### Cosa si chiede
1. Nel brano riportato più sotto, riassumi il paragrafo che inizia con «Senza essere mai riuscito» in una versione più breve che ne conservi i fatti principali.
2. Prolunga il brano sul braccio di ferro tra il governo italiano e la Germania di Angela Merkel, ripartendo subito dopo la sua ultima frase.

### Brano proposto
************

Da sindacalista alle prime armi nei lontanissimi e fantastici anni ’60 mi chiedevo che cosa mai significasse proclamare “lo stato di agitazione”. Evidentemente ne era chiaro il senso nel rituale del sindacato: si inviava ai padroni un preallarme per segnalare che eravamo prossimi a passare ad altre iniziative. Non riuscivo invece a capacitarmi di quale fosse il comportamento che i lavoratori dovevano tenere per manifestare la loro adesione alla direttiva agitatoria ed essere così “in regola” con il loro sindacato.
Chi sciopera non si reca al lavoro; ma chi è “agitato” come deve agire? Non dormire la notte? Sorbire molti caffè? Imprecare all’indirizzo del proprio datore di lavoro? Organizzare, insieme ai propri colleghi, quel sonoro “pernacchio” (reso immortale ne “L’oro di Napoli” dal grande Eduardo) al passaggio del direttore del personale?
Senza essere mai riuscito a venire a capo del problema, avverto adesso i medesimi dubbi ed interrogativi quando qualcuno (e in Italia sono tanti) invita il presidente del consiglio pro tempore a battere i pugni sul tavolo nei vertici Ue di Bruxelles, alla presenza di Angela Merkel. Da ultimo, l’invito (l’ennesimo) è venuto da Silvio Berlusconi durante il suo colloquio con Giuliano Ferrara, riportato ieri su Il Foglio.
Va dato atto al Cavaliere di aver usato toni non solo meno duri del solito, ma persino accorati: “Bisogna che il governo sappia con autorevolezza – ha detto l’ex premier – ingaggiare un braccio di ferro, senza strepiti ma con grande risoluzione (meglio, risolutezza, ndr) allo scopo di convincere i paesi trainanti dell’Europa, in particolare la Germania di Angela Merkel, che siamo di fronte ad una alternativa secca…”.
Quel che segue ce lo risparmiamo non tanto perché ne sottovalutiamo l’importanza, quanto piuttosto perché – come ci capitava da giovanotti con lo “stato di agitazione” – non riusciamo ad immaginare che cosa mai comporti l’invito ad “ingaggiare un braccio di ferro”. Soprattutto se di questa prova di forza deve essere promotore e protagonista Enrico Letta, il quale giocava ancora a calcetto nell’oratorio quando Angela Merkel riusciva già a barcamenarsi nella quotidianità della Ddr, tanto da potersi riciclare in gran fretta (e con notevole successo) subito dopo la caduta del Muro di Berlino.

************

### Dati archiviati
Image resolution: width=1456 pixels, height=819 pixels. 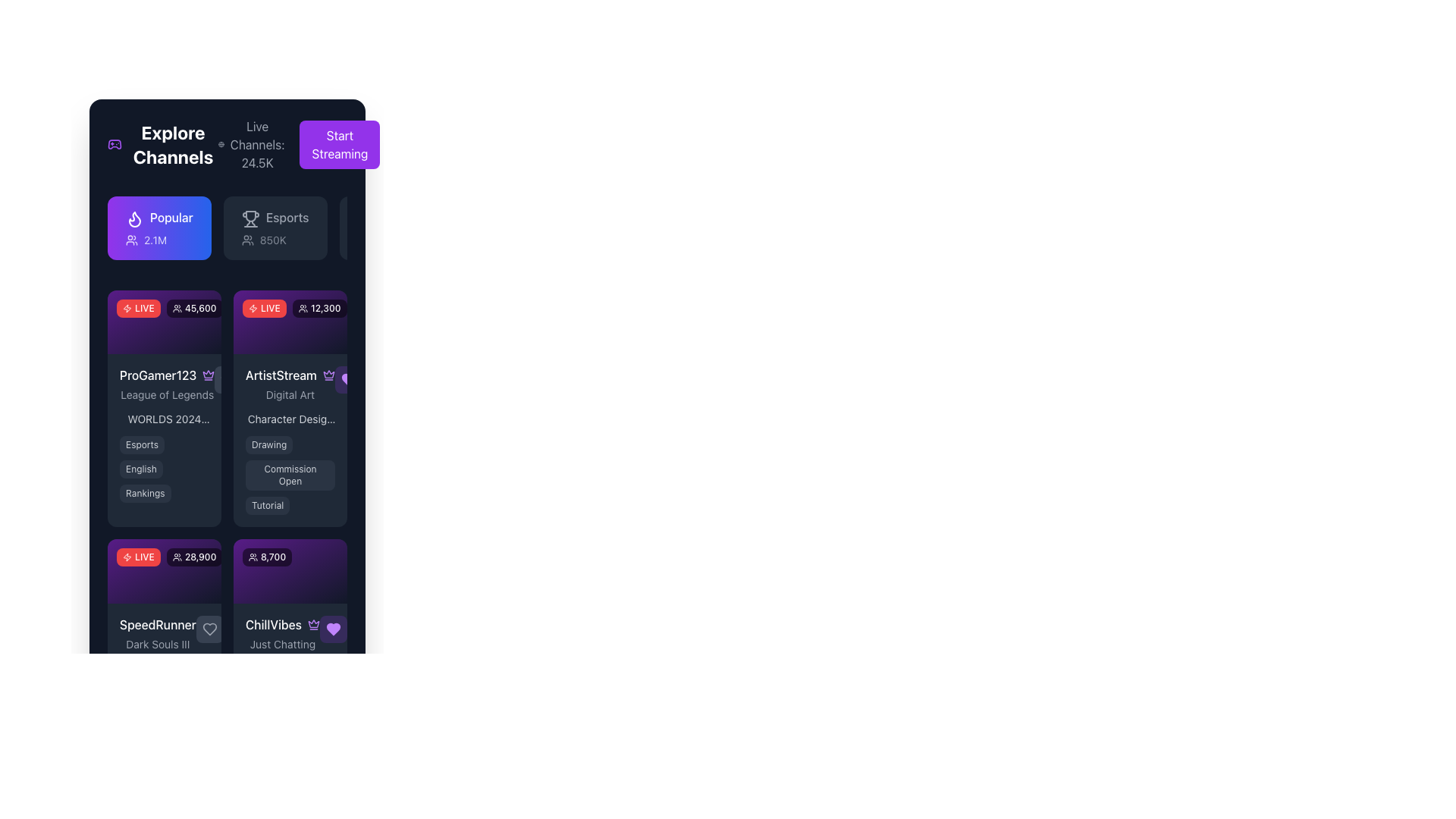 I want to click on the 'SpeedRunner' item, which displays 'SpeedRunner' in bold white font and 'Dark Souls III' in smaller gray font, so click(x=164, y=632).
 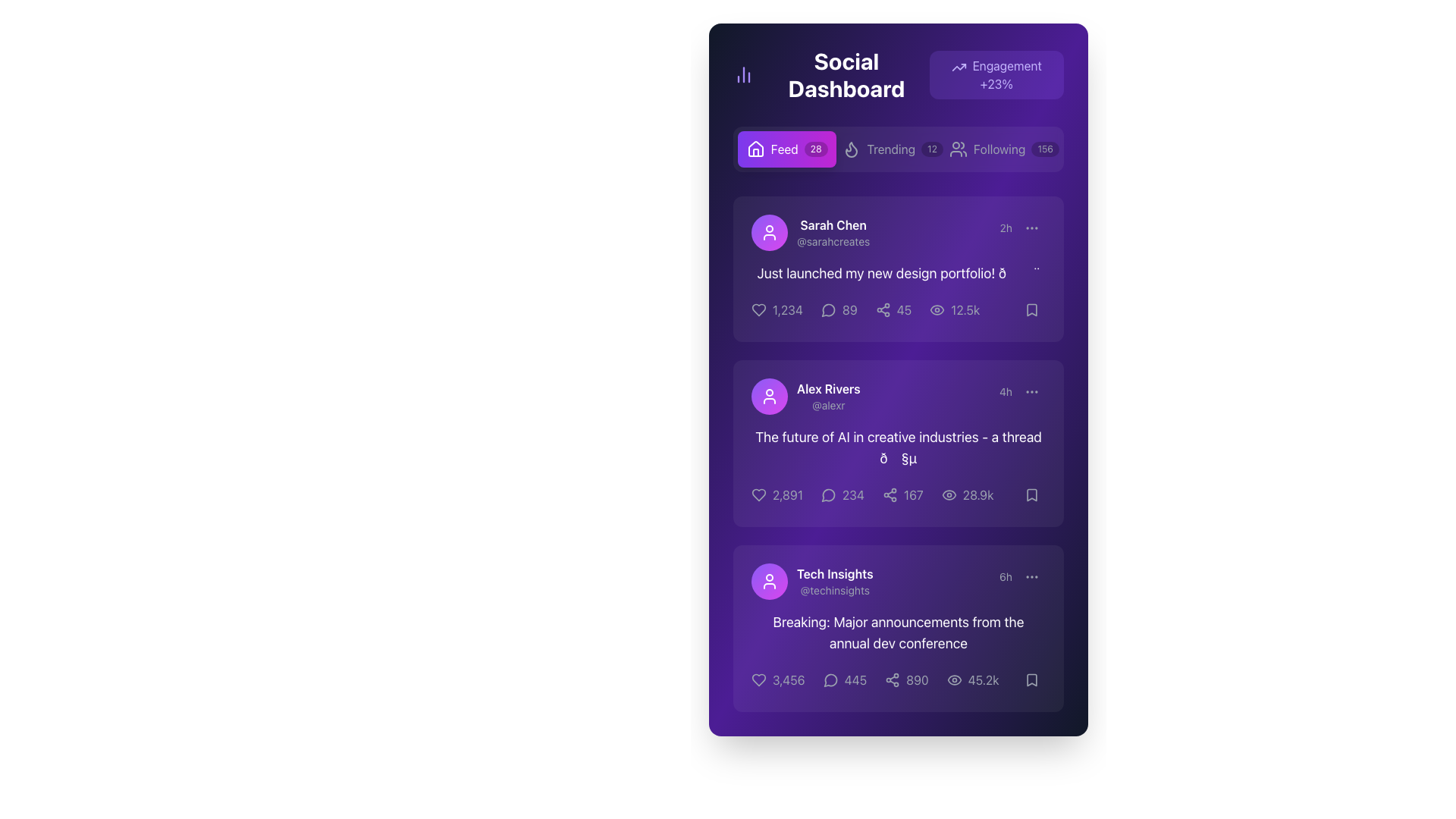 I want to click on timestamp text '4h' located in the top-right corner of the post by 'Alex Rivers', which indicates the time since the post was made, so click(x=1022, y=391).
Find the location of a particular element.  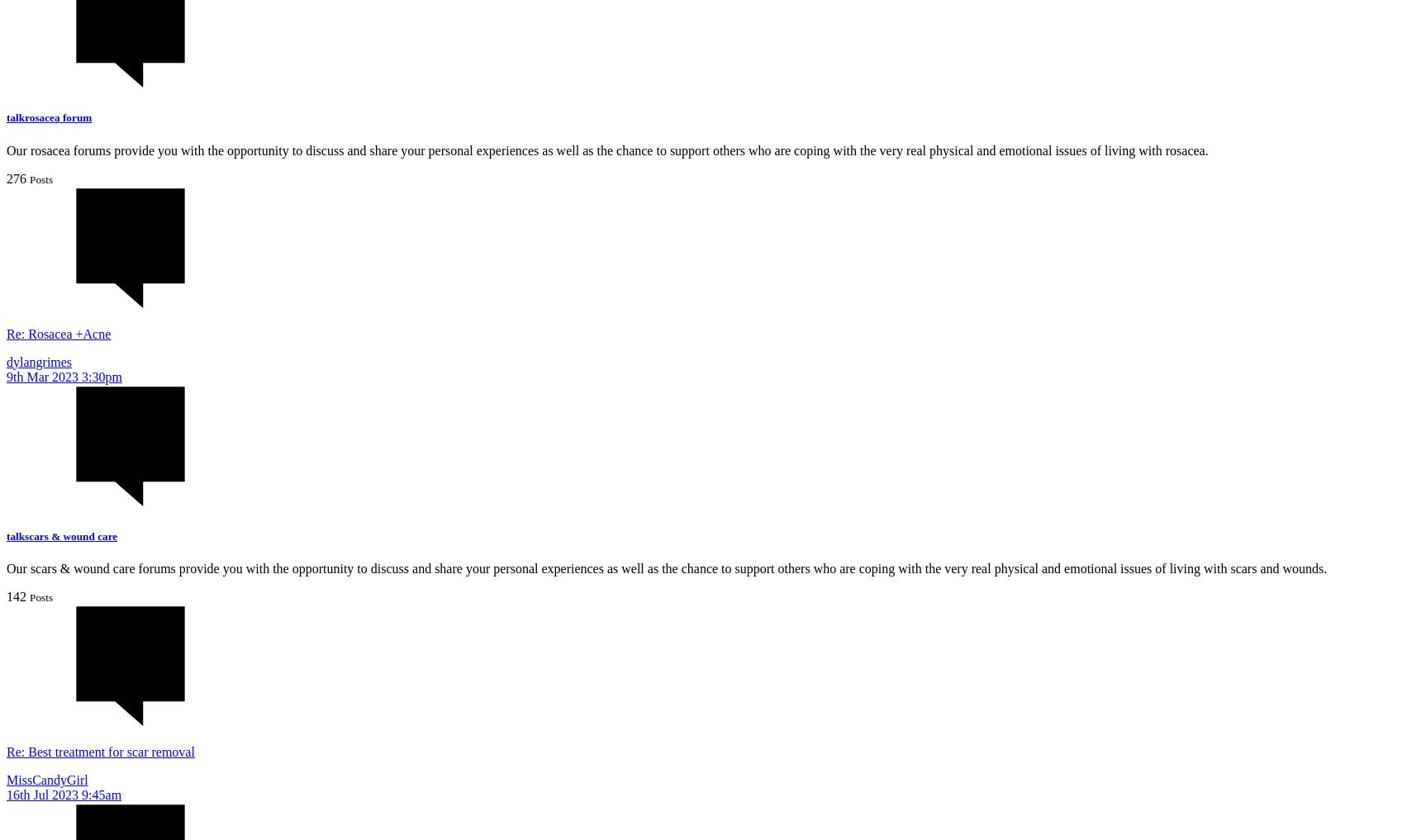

************

### Risposte all'esercizio
1. Chi scrive non ha mai risolto la questione e prova oggi gli stessi dubbi quando qualcuno esorta il presidente del consiglio di turno a battere i pugni sul tavolo ai vertici Ue di Bruxelles davanti ad Angela Merkel. In Italia lo fanno in molti. L'ultimo invito è venuto da Silvio Berlusconi nel colloquio con Giuliano Ferrara riportato ieri su Il Foglio.

2.
Non mi convince affatto l’idea che i rapporti tra i capi di Stato e di governo si risolvano in ragione della capacità di persuasione o addirittura per il timbro del tono della voce. Ancor di più non riesco a capire che cosa induca mai “i paesi trainanti dell’Europa, in particolare la Germania di Angela Merkel” a rifiutarsi di capire che “se non si mette in moto in forma decisivamente espansiva il motore dell’economia, compreso quello finanziario legato alla moneta unica, uscendo dalla paralizzante enfatizzazione della crisi del debito pubblico – sono sempre parole del Cavaliere riportate da Ferrara – …le ragioni strategiche della solidarietà nella costruzione europea, dall’unione bancaria a tutto il resto, si esauriscono e si illanguidiscono fino alla rottura dell’equilibrio attuale”.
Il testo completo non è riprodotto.